Исход молодых и образованных серьезно, если не сказать фатально, повлиял на шансы либеральных партий победить на выборах. Эмиграция и отток населения подводят нас к миграционному кризису, который поразил Европу в 2015-2016 гг. Канцлер Германии Ангела Меркель приняла решение открыть двери сотням тысяч сирийских беженцев. Через 10 дней Вышеградская группа – Чешская республика, Венгрия, Польша и Словакия – объявили, что система квот распределения беженцев по Европе является “недопустимой”. Центральная и Восточная Европа не приняли гуманистическую риторику Меркель. В ответ центрально-европейские популисты выдвинули свою декларацию независимости – не только от Брюсселя, но и (что еще более драматично) от западного либерализма и его этоса открытости к миру. Алармистски настроенные популисты Центральной Европы интерпретировали миграционный кризис как окончательное свидетельство того, что либерализм ослабил способность наций на защиту себя во враждебном мире.

• Записи набора данных:
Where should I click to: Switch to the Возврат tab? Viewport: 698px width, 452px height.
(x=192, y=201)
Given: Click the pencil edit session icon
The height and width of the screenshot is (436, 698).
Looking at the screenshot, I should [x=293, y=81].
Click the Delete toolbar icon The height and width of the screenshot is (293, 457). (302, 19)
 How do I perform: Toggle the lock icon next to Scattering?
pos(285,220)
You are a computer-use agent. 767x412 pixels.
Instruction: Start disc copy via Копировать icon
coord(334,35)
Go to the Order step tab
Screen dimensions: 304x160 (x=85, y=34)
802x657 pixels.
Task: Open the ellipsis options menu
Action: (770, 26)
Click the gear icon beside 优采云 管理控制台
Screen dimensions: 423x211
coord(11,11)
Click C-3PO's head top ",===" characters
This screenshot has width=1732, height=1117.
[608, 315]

--

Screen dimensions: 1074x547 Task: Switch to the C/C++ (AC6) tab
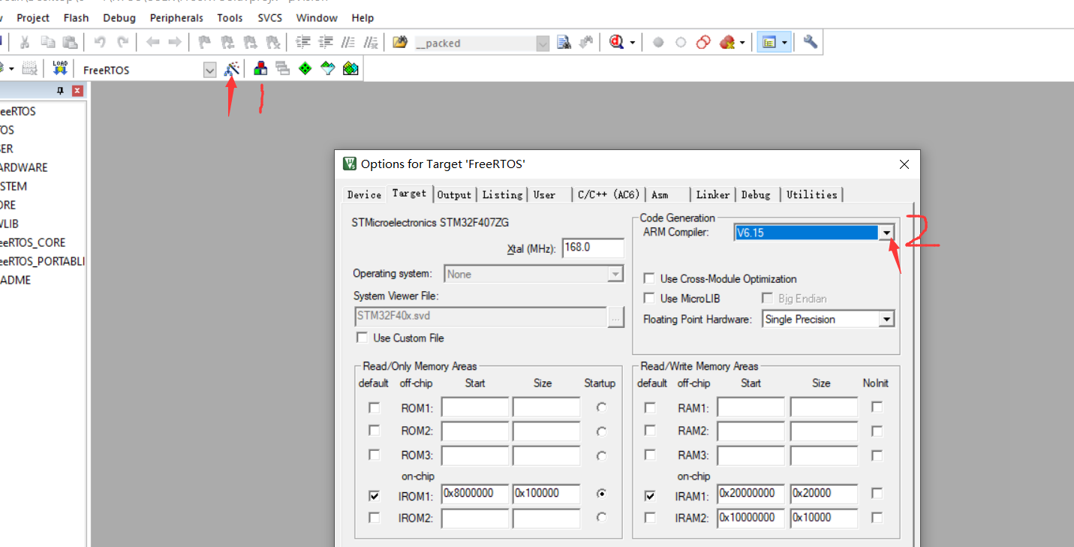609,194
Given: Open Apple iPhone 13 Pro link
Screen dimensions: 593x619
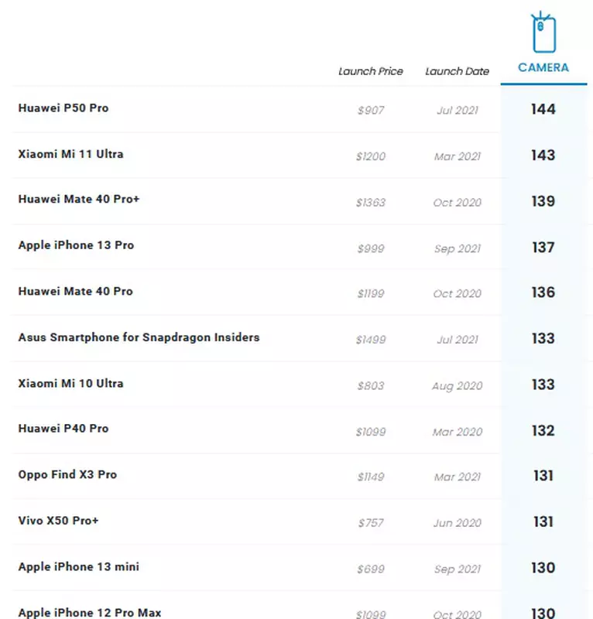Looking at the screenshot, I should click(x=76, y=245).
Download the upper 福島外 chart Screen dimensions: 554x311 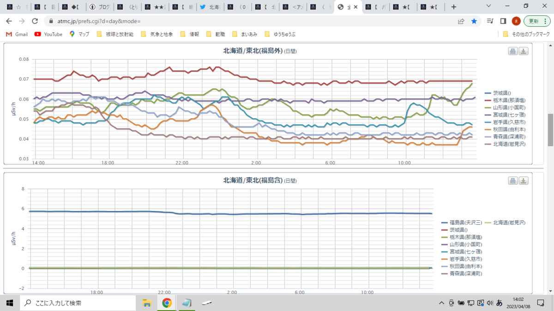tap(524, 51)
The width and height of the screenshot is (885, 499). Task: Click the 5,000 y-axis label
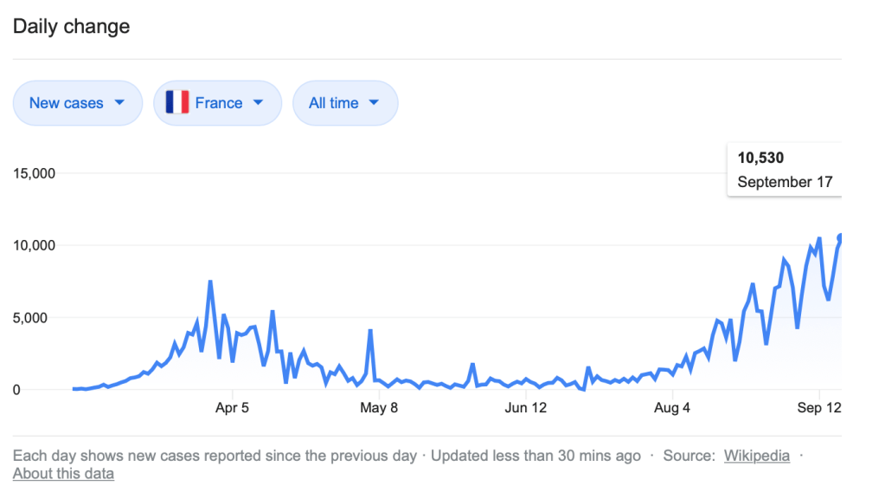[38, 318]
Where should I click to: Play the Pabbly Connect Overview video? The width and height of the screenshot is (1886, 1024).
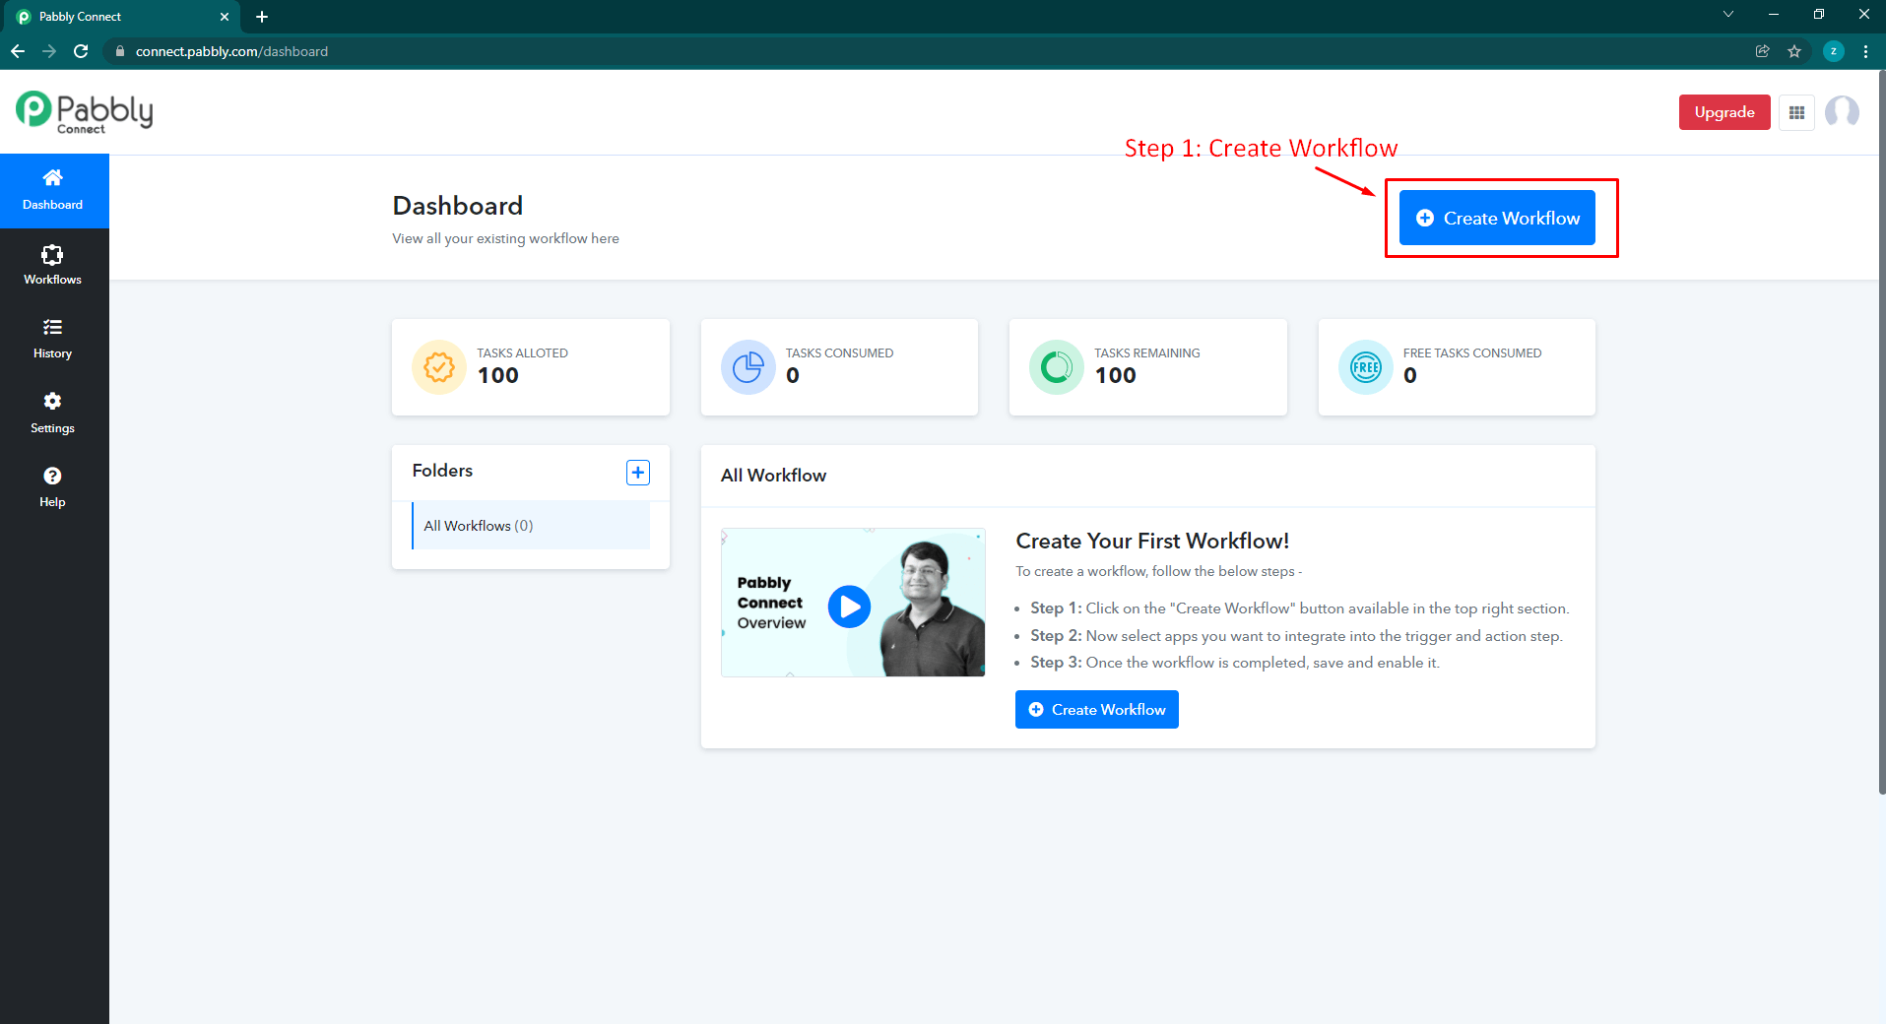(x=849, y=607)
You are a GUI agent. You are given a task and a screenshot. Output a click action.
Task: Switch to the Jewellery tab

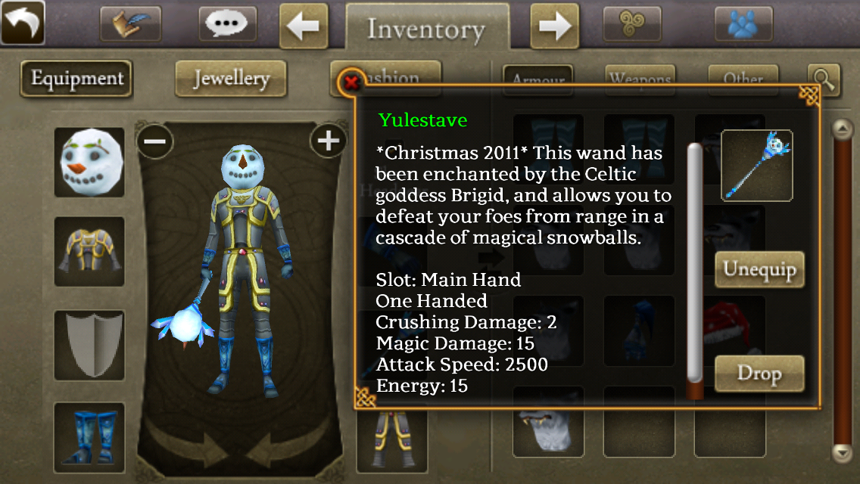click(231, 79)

---

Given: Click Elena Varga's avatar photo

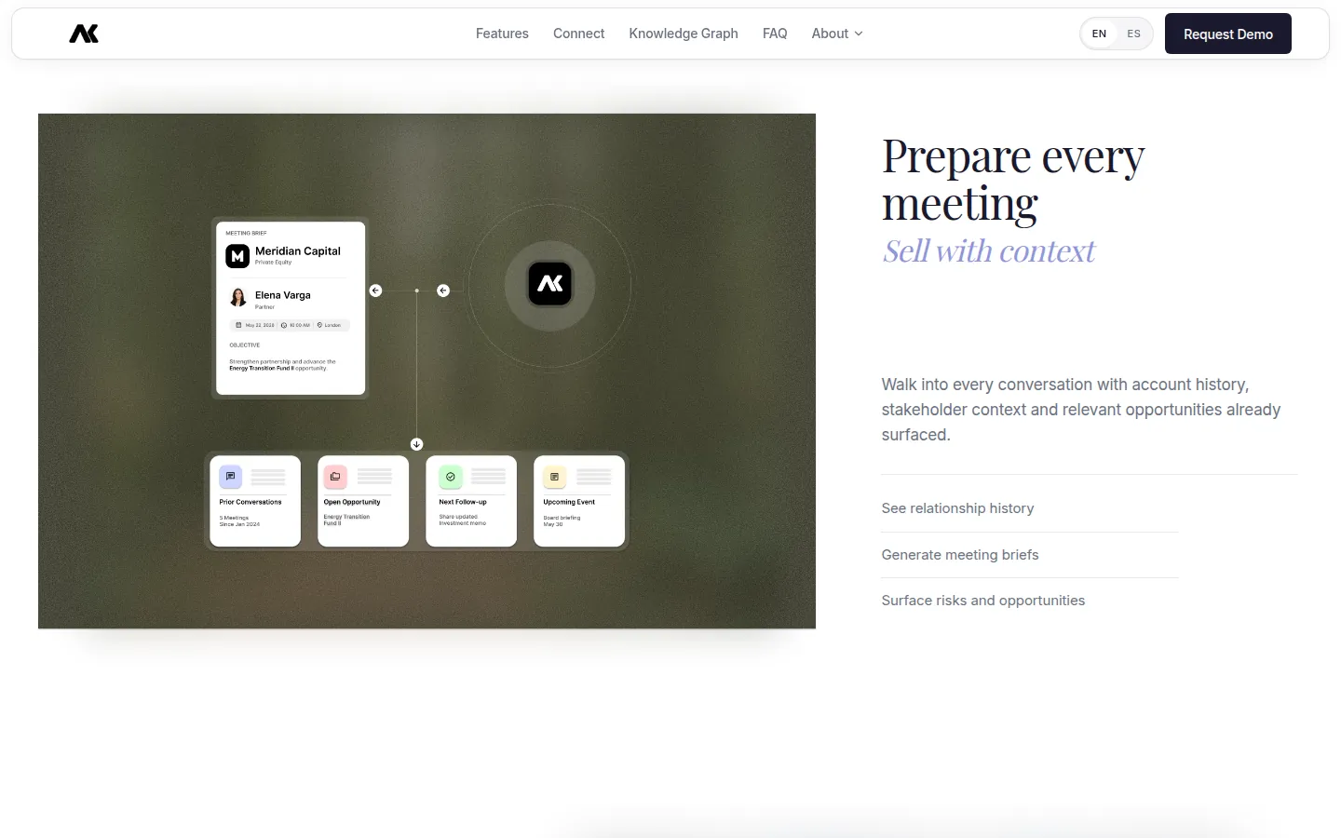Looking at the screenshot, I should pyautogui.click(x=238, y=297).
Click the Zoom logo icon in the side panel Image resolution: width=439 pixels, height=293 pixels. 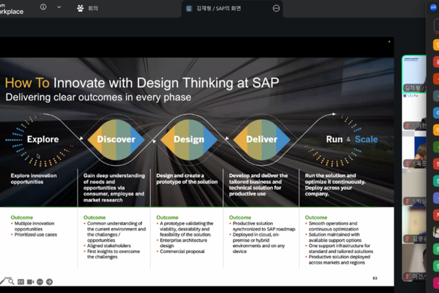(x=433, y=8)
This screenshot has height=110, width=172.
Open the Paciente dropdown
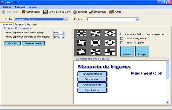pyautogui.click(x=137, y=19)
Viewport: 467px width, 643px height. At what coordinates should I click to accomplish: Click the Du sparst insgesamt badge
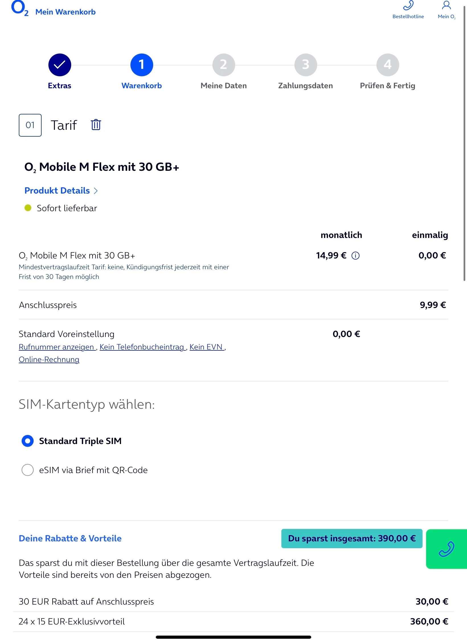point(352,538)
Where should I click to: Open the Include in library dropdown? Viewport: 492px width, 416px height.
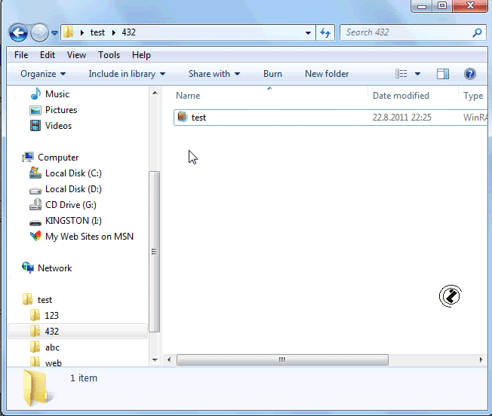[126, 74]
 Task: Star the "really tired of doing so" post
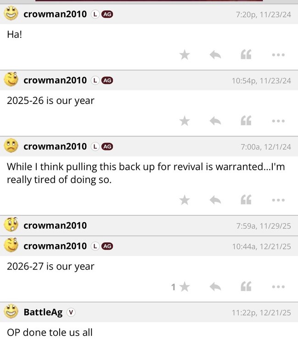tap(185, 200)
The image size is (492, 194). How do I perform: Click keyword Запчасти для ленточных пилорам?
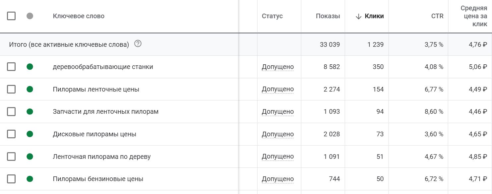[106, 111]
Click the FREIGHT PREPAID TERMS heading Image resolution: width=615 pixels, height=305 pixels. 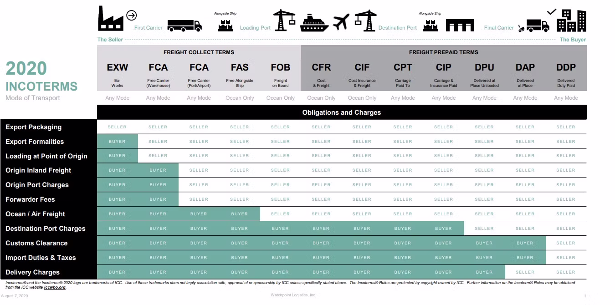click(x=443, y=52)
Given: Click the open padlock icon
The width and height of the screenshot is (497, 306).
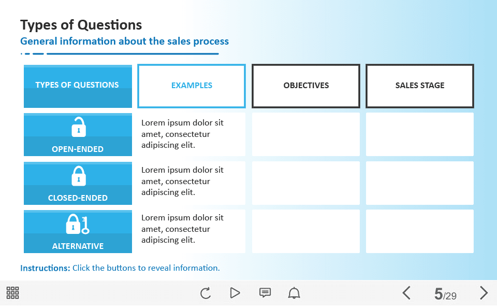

• Письменное задание 1: Какие страны входят в Вышеградскую группу согласно тексту о миграционном кризисе?
• Письменное задание 2: Сосчитайте строки, в которых встречается слово «Where», и укажите только их число.

• Решение задания 1: Чешская республика, Венгрия, Польша и Словакия.

• Решение задания 2: 3